Attention, le début des échanges transfrontaliers d’informations relatives aux infractions routières avec la République d’Irlande et la Suède a aussi commencé depuis le 24 juin 2019.

Ces échanges, qui s’inscrivent dans le cadre fixé par la directive européenne 2015/413 [1], vont permettre de poursuivre les ressortissants irlandais et suédois qui commettent des infractions routières relevées par radar sur le territoire français.

Réciproquement, les ressortissants français commettant des infractions routières relevées par radar sur les routes irlandaises et suédoises pourront être poursuivis par les autorités de ces pays.

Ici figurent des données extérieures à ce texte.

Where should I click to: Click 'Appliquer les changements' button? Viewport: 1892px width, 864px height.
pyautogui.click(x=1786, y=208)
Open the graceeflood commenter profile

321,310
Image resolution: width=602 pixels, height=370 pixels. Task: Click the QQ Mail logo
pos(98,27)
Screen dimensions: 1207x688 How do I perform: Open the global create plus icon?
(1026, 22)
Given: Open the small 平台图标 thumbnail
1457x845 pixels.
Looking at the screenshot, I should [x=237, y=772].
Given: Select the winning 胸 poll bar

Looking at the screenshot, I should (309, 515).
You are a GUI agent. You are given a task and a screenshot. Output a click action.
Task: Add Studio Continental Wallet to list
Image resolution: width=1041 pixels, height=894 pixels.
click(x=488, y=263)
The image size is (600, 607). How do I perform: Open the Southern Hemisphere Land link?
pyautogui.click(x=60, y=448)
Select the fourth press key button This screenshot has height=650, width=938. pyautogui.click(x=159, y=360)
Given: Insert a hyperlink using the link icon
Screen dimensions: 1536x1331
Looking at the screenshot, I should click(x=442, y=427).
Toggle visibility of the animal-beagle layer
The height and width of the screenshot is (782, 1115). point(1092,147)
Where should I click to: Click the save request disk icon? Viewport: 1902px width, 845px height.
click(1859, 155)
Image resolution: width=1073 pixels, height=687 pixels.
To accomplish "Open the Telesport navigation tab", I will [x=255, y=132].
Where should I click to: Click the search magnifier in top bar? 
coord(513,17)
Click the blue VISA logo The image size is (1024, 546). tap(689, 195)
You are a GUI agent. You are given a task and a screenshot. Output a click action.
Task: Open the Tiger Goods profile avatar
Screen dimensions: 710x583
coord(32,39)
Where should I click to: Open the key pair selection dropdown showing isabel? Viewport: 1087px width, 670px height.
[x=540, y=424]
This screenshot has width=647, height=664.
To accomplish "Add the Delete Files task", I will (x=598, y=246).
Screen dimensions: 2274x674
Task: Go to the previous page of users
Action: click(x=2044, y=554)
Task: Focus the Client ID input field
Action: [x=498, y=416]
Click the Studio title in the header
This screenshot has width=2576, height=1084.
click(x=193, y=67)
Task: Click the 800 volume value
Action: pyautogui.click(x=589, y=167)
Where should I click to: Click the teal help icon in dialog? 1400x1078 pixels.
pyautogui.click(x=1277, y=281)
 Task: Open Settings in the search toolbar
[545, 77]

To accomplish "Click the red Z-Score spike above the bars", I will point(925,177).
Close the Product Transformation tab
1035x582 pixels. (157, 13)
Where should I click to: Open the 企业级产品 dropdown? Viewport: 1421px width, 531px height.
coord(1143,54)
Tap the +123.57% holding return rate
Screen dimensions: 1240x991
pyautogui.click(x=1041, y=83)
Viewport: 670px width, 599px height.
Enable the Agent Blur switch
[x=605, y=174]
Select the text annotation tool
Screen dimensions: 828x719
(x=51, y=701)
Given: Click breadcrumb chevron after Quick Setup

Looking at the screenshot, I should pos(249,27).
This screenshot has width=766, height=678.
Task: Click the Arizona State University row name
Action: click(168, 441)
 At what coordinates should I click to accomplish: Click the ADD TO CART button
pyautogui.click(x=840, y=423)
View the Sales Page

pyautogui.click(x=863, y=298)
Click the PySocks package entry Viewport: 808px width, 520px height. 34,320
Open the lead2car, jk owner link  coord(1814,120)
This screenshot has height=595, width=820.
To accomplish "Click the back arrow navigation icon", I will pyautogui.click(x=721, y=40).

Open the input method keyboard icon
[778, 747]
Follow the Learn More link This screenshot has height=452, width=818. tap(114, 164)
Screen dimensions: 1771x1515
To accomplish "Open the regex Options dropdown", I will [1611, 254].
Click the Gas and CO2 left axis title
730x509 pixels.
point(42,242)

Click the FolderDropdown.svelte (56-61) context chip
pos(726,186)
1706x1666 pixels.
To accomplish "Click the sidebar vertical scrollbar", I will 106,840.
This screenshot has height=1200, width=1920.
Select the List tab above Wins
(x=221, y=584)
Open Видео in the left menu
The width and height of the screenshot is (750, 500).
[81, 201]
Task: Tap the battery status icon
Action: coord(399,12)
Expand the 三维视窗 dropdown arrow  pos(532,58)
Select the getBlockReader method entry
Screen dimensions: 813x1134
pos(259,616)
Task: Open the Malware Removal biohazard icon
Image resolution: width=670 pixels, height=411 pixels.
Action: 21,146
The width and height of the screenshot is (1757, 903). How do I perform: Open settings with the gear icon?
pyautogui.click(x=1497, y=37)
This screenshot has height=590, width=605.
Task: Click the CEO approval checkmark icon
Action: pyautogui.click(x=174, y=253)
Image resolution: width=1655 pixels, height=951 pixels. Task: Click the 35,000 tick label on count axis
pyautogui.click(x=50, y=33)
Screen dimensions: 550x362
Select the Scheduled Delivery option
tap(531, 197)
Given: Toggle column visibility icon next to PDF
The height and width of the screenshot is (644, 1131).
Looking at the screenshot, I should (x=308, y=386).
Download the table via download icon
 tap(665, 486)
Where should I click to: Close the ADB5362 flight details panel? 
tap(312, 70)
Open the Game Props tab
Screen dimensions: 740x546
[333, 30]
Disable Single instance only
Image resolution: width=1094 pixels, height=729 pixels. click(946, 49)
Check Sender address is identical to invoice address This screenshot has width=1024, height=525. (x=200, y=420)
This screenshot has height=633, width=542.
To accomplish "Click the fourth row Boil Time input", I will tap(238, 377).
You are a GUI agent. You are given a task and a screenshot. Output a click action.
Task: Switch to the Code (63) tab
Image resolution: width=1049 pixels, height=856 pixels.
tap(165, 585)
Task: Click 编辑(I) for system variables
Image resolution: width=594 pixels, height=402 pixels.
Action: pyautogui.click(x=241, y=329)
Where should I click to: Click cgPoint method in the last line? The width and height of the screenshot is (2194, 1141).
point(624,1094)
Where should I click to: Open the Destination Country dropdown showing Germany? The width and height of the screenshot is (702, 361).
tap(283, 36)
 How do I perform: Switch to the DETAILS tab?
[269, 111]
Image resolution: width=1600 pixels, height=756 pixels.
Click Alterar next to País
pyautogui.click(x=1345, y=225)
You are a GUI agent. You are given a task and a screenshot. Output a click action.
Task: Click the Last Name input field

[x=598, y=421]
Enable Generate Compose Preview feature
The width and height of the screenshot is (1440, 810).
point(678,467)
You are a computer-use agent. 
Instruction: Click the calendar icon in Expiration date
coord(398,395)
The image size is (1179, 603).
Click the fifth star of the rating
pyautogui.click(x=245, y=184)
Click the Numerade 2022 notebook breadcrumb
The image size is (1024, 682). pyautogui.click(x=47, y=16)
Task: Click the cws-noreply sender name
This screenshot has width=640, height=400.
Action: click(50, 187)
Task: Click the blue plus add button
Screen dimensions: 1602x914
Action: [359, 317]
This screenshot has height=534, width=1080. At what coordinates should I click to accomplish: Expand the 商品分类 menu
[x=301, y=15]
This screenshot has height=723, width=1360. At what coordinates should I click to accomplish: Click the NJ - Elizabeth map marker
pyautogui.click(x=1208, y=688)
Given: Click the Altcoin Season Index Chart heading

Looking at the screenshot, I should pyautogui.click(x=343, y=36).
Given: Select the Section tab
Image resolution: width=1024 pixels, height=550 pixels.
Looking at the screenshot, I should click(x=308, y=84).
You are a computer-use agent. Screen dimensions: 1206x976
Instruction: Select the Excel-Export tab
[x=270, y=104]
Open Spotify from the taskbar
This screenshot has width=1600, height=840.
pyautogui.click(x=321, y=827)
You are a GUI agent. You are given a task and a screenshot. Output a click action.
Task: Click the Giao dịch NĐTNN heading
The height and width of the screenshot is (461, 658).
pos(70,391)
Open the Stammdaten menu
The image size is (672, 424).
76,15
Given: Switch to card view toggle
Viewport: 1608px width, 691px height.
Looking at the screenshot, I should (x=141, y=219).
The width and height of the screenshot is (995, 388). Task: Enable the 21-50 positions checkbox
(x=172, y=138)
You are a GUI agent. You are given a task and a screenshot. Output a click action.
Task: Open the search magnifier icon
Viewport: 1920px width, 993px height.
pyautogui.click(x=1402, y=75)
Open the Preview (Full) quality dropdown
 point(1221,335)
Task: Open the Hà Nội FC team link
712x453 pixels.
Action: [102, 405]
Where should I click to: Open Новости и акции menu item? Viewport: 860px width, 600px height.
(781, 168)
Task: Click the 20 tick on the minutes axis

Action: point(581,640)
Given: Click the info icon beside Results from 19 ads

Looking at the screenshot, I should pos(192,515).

La France pratique désormais des échanges transfrontaliers d’informations avec au total 19 pays de l’Union (outre ces deux pays, la Belgique, l’Espagne, l’Allemagne, les Pays-Bas, la Pologne, le Royaume-Uni, la Roumanie, l’Italie, le Grand-Duché du Luxembourg, l’Autriche, la Hongrie, la Slovaquie, la République tchèque, l’Estonie, la Lettonie, la Lituanie et le Portugal).

Parallèlement, elle échange également des informations de même nature avec la Suisse, sur la base d’un accord bilatéral spécifique.

Les avis de contravention que la France envoie à l’étranger grâce à ces échanges sont rédigés dans la langue du pays du contrevenant.

La France met par ailleurs à disposition des contrevenants étrangers un centre d’appels – au sein duquel les télé-conseillers répondent en 5 langues – ainsi qu’un site Internet (www.antai.gouv.fr) accessible en 6 langues (français, anglais, allemand, italien, néerlandais, espagnol).

Depuis le déploiement des radars vitesse en France, environ 21% des infractions relevées (50% en période estivale) concernent des véhicules immatriculés à l’étranger, alors qu’ils ne représentent que 5% à 6% du trafic.

En un an (de février 2018 à janvier 2019), plus de 15 000 infractions (15 734) ont été commises sur les routes françaises par des véhicules immatriculés en République d’Irlande et plus de 12 000 infractions (12 072) ont été commises par des véhicules immatriculés en Suède.

Pour Emmanuel BARBE, délégué interministériel à la sécurité routière « La généralisation des échanges transfrontaliers en Europe est une avancée car elle assure l’égalité de traitement entre conducteurs français et étrangers.».